Autores e artistas não são os únicos a recorrer a estas plataformas. Este tipo de angariação de fundos é frequentemente utilizado para financiar projectos ligados às diferentes artes, artistas independentes, organizações de jornalismo independente, projectos sociais, associações sem fins lucrativos (sim, também nos atinge a nós caso queiramos seguir essa via), campanhas de solidariedade, etc. Normalmente, sectores da sociedade onde reina a precariedade e uma absoluta falta de disponibilidade financeira.

São estes sectores, especialmente vulneráveis, que esta legislação atinge. São eles os danos colaterais da luta contra o branqueamento de capitais e terrorismo.

Pegando no exemplo do jornalismo: Estaremos desconfiados das 62 pessoas que dão em média 3,50 euros por mês ao Shifter? Ou estamos desconfiados do Fumaça, que ganhou vários prémios de jornalismo, mas que não sabe como há de manter-se de portas abertas a partir do mês que vem?
Diz-nos o Fumaça que “Salvar os média não partirá de quem tem poder”. Esta também é questão de poder: de desigualdade de poder. Foi o poder que aprovou esta lei, e quem sofre os seus danos colaterais não tem poder para ser ouvido.

Será razoável que apenas porque a doação é feita através meios digitais, não seja tratada da mesma forma que um pequeno donativo em dinheiro?
Num mundo em que o Estado promove constantemente a consciencialização das pessoas para a necessidade de protegerem a sua privacidade e os seus dados pessoais, e prevê pesadíssimas multas para empresas que abusam desses dados, faz sentido o mesmo Estado colocar este tipo de exigências para doações individuais pouco significativas? A recolha obrigatória de todos estes dados inibe as doações do público.
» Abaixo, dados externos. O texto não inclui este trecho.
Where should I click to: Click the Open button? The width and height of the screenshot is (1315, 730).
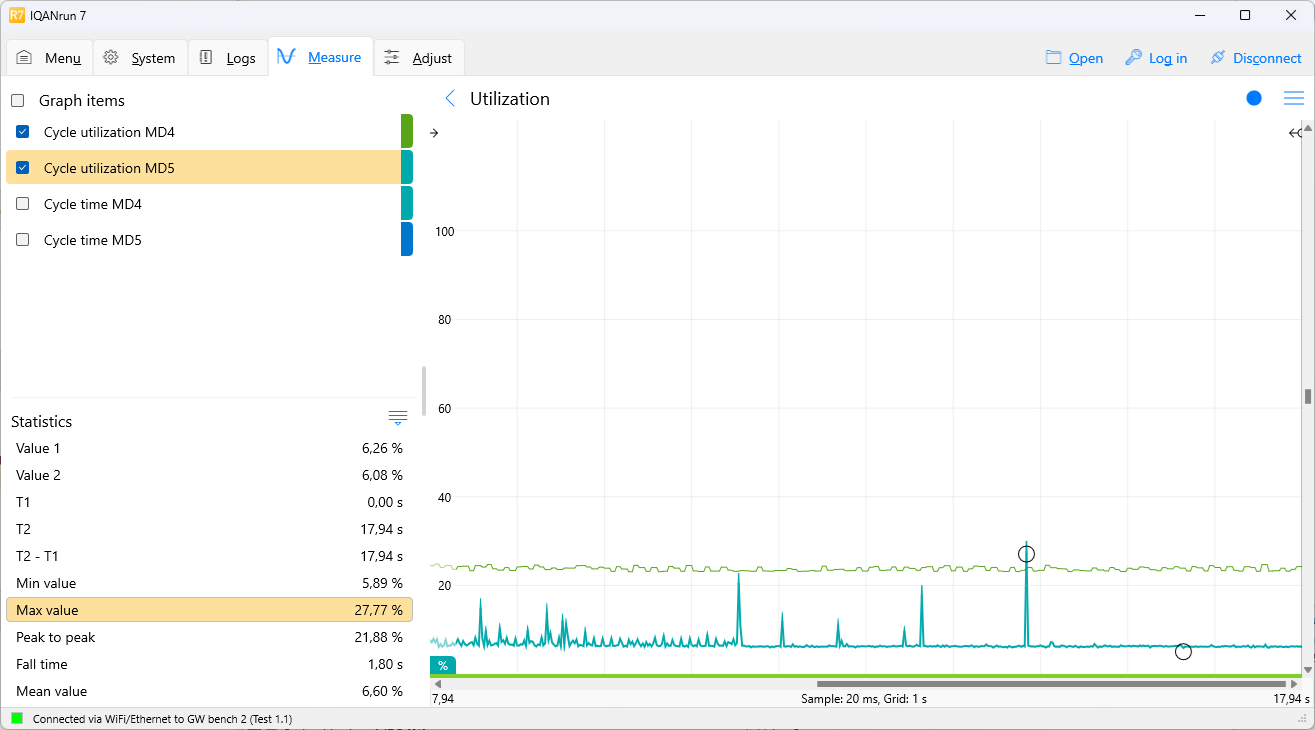[x=1074, y=58]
A legislação europeia que deu origem a estes diploma não obrigava a isto, não era necessário ir tão longe. Foi o legislador português que tomou esta opção, de sua livre iniciativa, e relegou para a ASAE aspectos cruciais. Como órgão de polícia que é (art.15º do DL n.º 194/2012), a ASAE revelou idêntica sensibilidade, no que respeita a lidar com direitos e respeito pelo princípio da proporcionalidade, à que temos visto noutras áreas.

Restam ainda algumas escapatórias. Recorrer a plataformas estrangeiras ou fazer a recolha por meios próprios é uma forma de contornar o problema (é o caso dos projectos de jornalismo que referimos), mas também implicam desvantagens, como o pagamento de taxas de câmbio ou por pagamento ao estrangeiro e não dispor de formas de pagamento nacionais como Multibanco ou MBWay, o que por um lado inibe doações e por outro retira parte da receita ao seu destinatário.

Mas é absolutamente indigno que, em Portugal, o Estado seja o principal obstáculo ao desenvolvimento de formas de financiamento alternativas e de novos modelos de negócio que são bastante mais ligados ao mundo digital, e que aproximam autores, artistas e outros profissionais do seu público.

Este tema não é novo, mas a pandemia do COVID-19 veio colocar a autores e artistas desafios como nunca antes enfrentaram. Numa questão que é extremamente complexa, a procura por novas soluções e alternativas de sustento deveria ser incentivada ao máximo pelo Estado. Infelizmente, opções infelizes do legislador são agora um obstáculo cujos danos colaterais atingem toda uma nova ordem de grandeza.

 

Extra: Pièce de résistance

Guardámos para o fim um pormenor delicioso. Não digam a ninguém, mas aqui que ninguém nos ouve:

  • Nada garante que os dados inseridos na plataforma de crowdsourcing correspondem a quem efectivamente paga o donativo. Já dando de barato que os dados inseridos sejam verdadeiros, basta optar pelo pagamento através de referência multibanco e a plataforma deixa de conseguir verificar se quem realiza o pagamento é a mesma pessoa que fornece as suas informações pessoais e gera a referência multibanco.
    Ou seja, a lei além de abusiva, é ineficaz.

  • No entanto isso não garante o anonimato, bem pelo contrário. É que todos os pagamentos são feitos através do sistema bancário, onde todos os intervenientes estão bem identificados e já existem medidas anti-branqueamento de capitais em funcionamento.
    Portanto, além de abusiva e ineficaz, a lei é também inútil e desnecessária.